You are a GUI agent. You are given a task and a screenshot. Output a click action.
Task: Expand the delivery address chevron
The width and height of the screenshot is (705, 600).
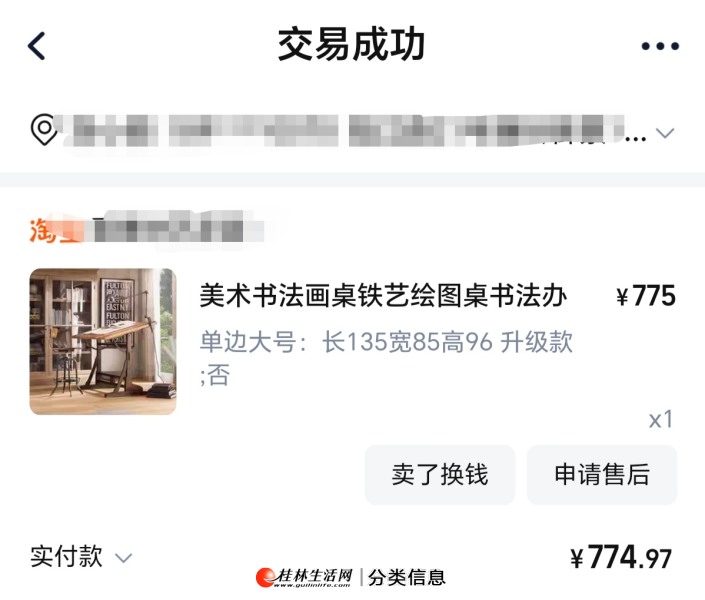[665, 133]
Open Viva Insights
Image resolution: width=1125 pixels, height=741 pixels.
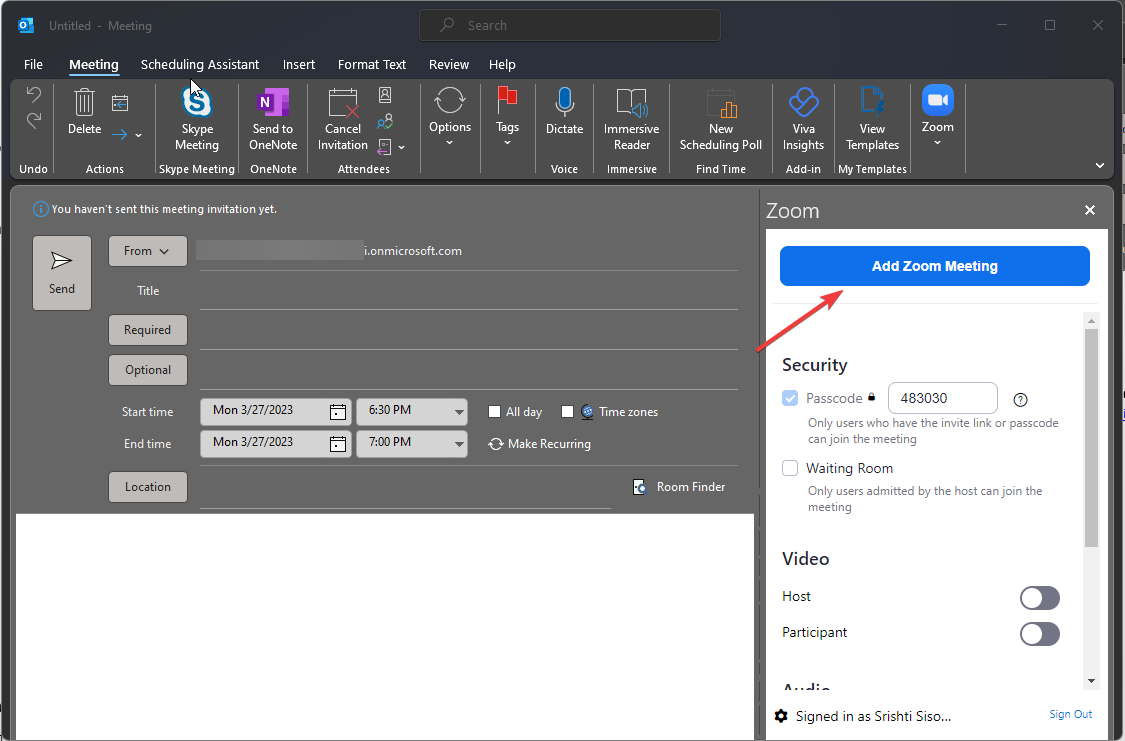[803, 118]
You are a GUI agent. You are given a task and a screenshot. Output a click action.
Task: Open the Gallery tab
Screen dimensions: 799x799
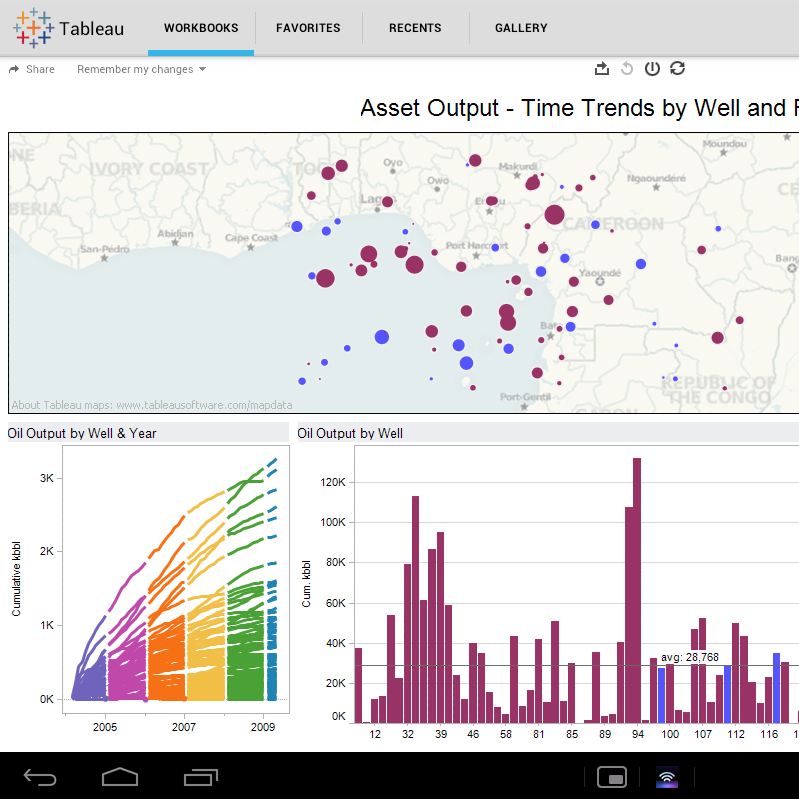pos(521,28)
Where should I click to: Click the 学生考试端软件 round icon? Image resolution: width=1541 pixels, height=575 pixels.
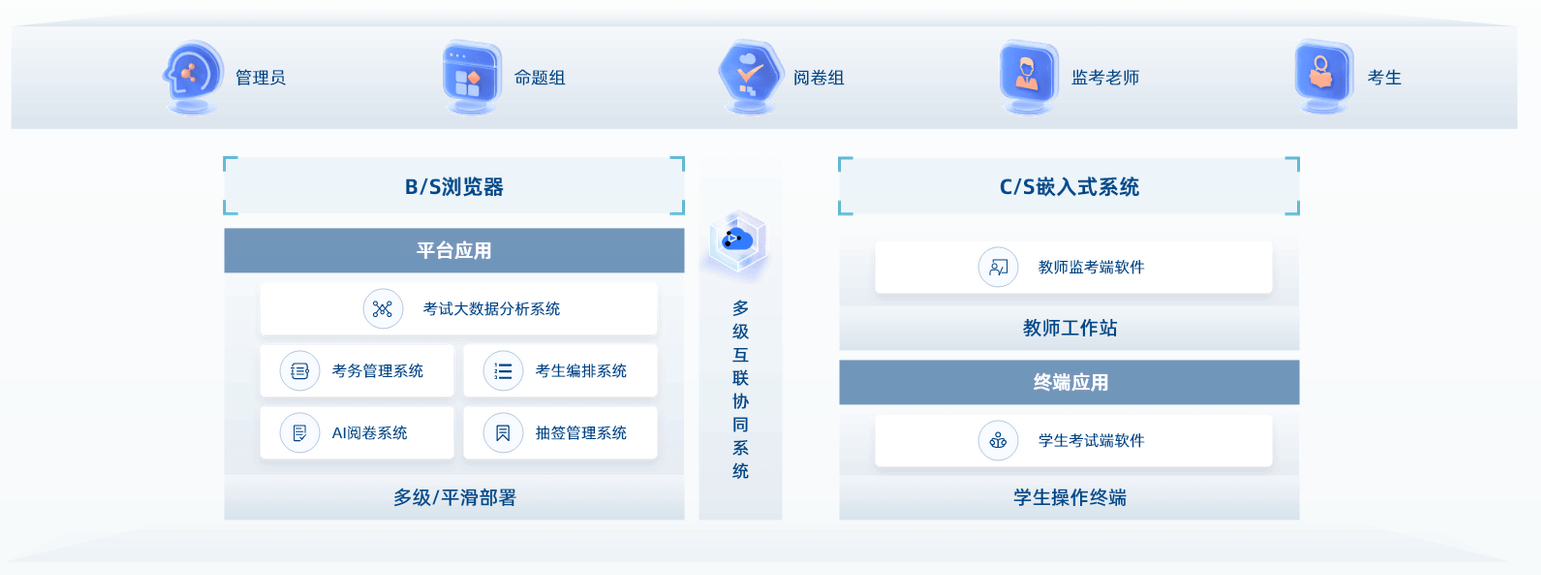(x=997, y=440)
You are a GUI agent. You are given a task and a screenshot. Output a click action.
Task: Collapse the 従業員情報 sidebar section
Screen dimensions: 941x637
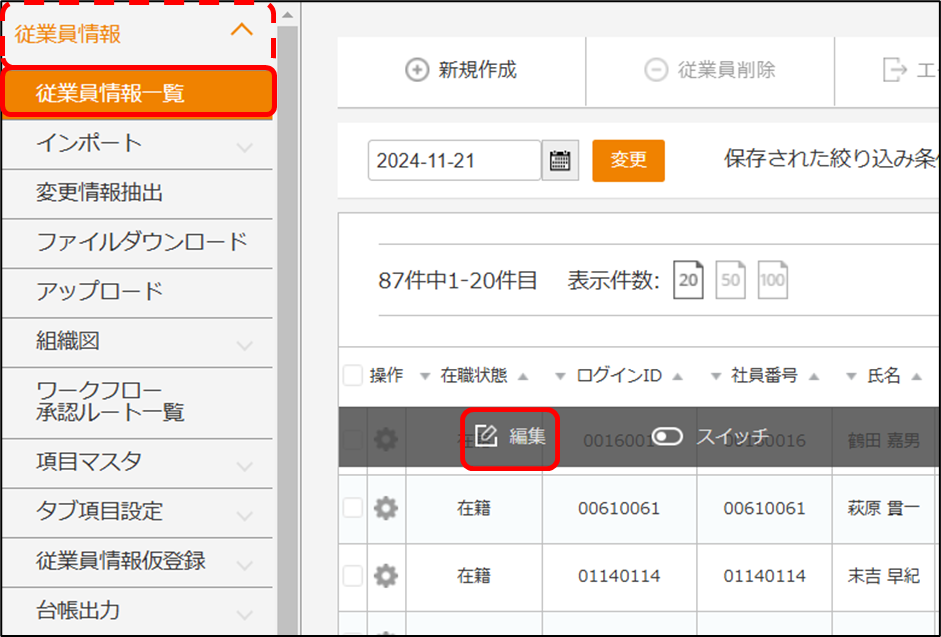[242, 30]
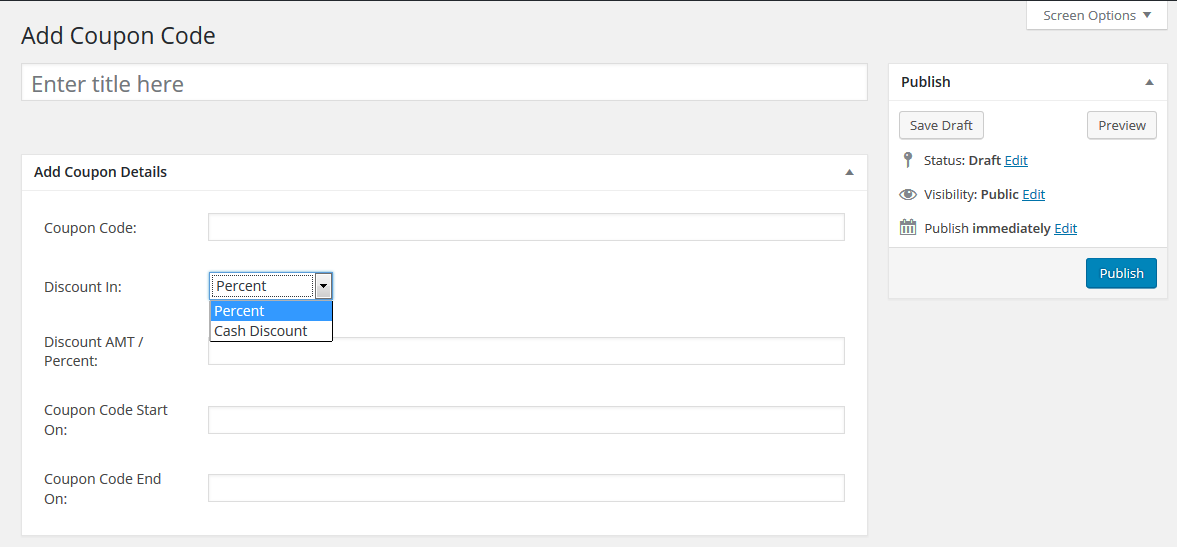Save the coupon as draft

coord(941,125)
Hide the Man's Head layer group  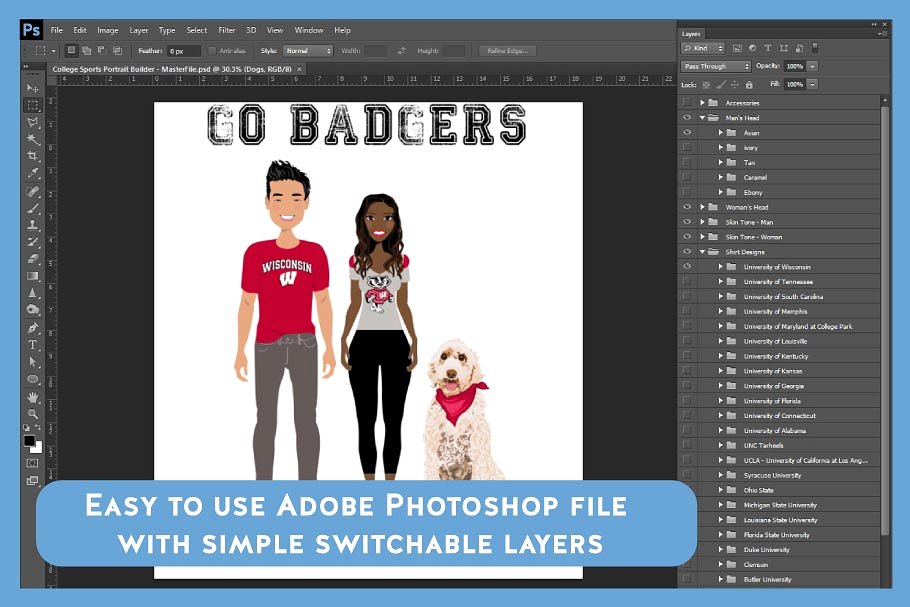pos(687,118)
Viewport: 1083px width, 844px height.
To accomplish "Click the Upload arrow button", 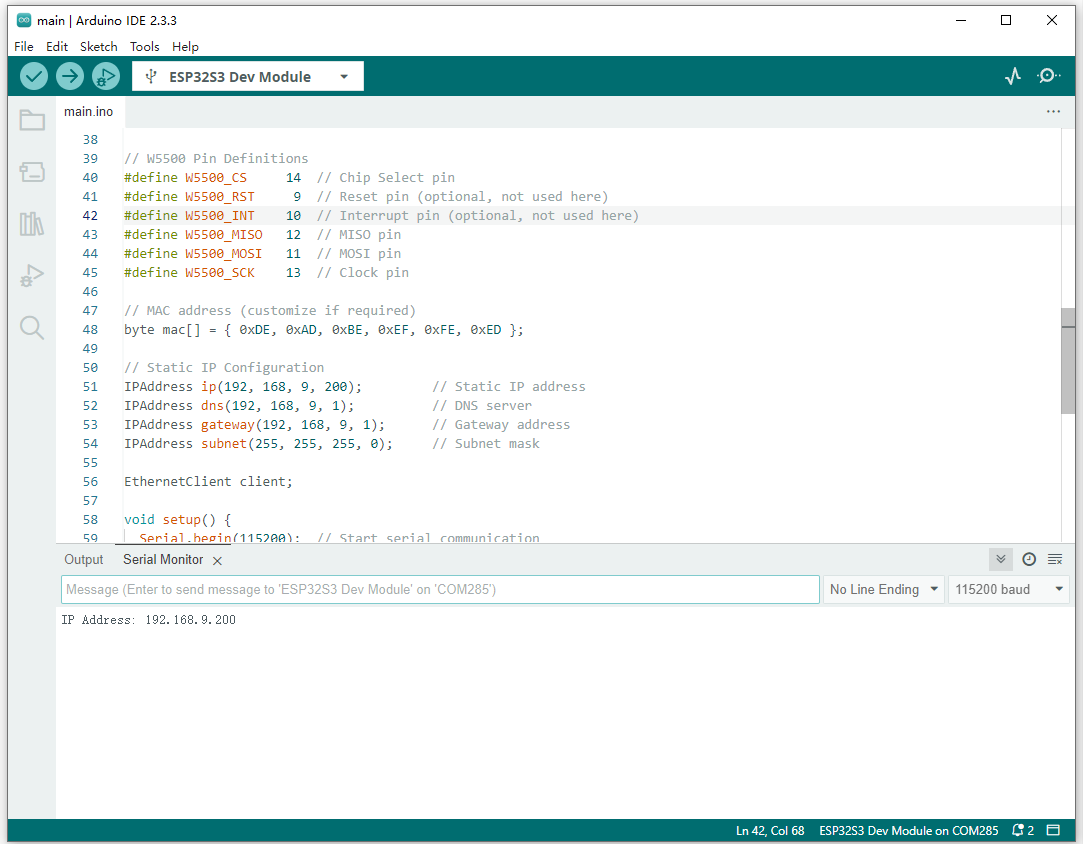I will [70, 76].
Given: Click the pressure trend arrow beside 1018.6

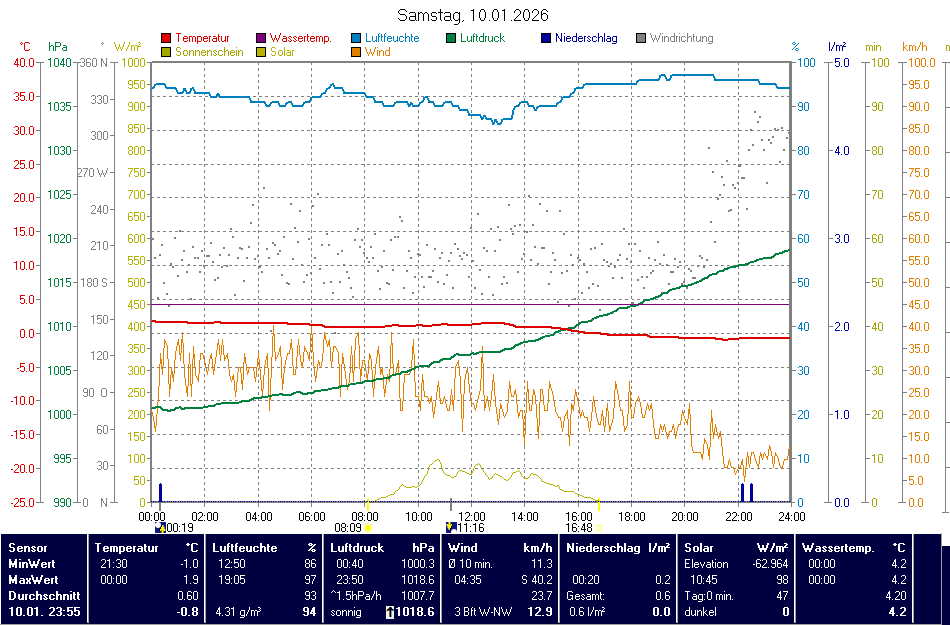Looking at the screenshot, I should pyautogui.click(x=389, y=612).
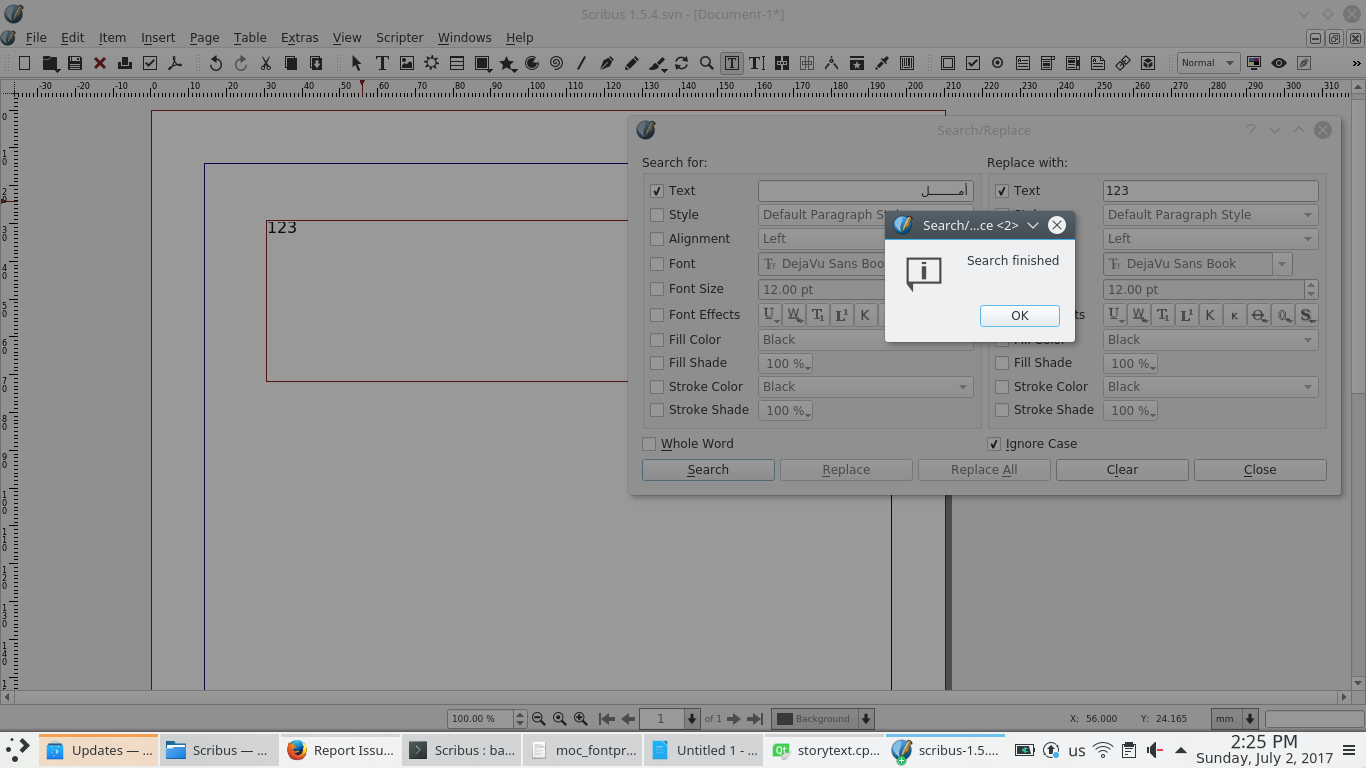Screen dimensions: 1366x768
Task: Click the Clear button
Action: tap(1121, 470)
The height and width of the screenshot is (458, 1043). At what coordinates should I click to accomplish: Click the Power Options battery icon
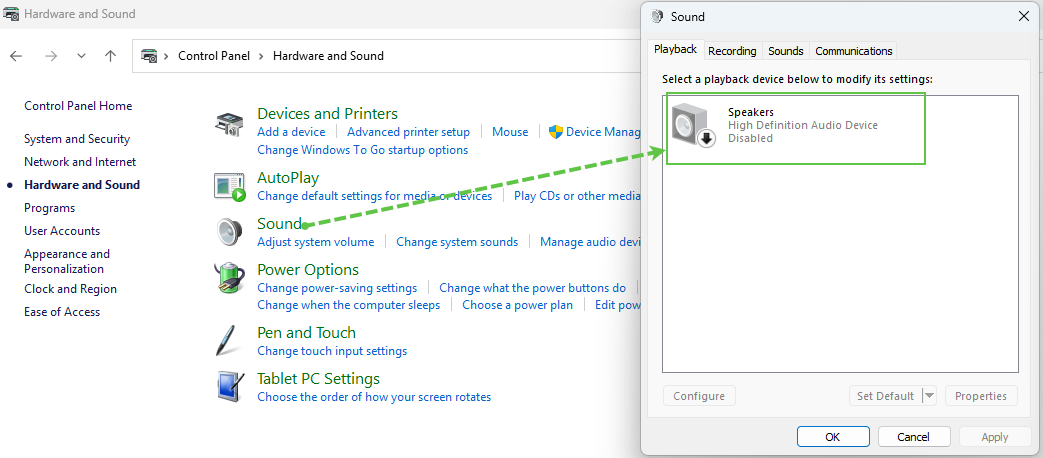(229, 278)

> WORK REQUEST
Beginning at the line that contains "Given: Click the", give the remaining lines of the records again exactly, through the last one. Leave out pictures.

> EXERCISE SOLUTION
Given: Click the pressure trend arrow beside 1018.6

Looking at the screenshot, I should pyautogui.click(x=389, y=612).
Screen dimensions: 1366x768
Task: Click the Clear button
Action: tap(1121, 470)
The height and width of the screenshot is (458, 1043). At what coordinates should I click to accomplish: Click the Power Options battery icon
(229, 278)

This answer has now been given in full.